Work to complete
Show each line of the records below that contains the word "Select", treating uppercase and lowercase as different.

Entries supplied
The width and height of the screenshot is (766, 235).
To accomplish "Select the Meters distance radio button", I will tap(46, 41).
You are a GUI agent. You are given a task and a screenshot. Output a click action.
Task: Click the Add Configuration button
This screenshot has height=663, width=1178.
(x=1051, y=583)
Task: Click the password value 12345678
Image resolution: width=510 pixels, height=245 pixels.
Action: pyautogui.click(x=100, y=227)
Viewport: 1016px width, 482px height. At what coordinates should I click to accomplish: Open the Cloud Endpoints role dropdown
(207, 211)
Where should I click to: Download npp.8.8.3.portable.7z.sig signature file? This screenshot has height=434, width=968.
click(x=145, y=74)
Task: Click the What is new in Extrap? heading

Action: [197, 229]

...

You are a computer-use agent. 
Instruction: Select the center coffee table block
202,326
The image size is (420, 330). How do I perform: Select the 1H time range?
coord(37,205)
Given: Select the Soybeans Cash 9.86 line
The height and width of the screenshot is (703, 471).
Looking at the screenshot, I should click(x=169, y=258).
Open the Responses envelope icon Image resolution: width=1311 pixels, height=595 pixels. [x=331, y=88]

Exercise response
To accomplish "Select the Meters distance radio button", I will tap(46, 41).
Instruction: Select the center coffee table block
The image size is (420, 330). How do I perform: Select the 1H time range?
Given: Select the Soybeans Cash 9.86 line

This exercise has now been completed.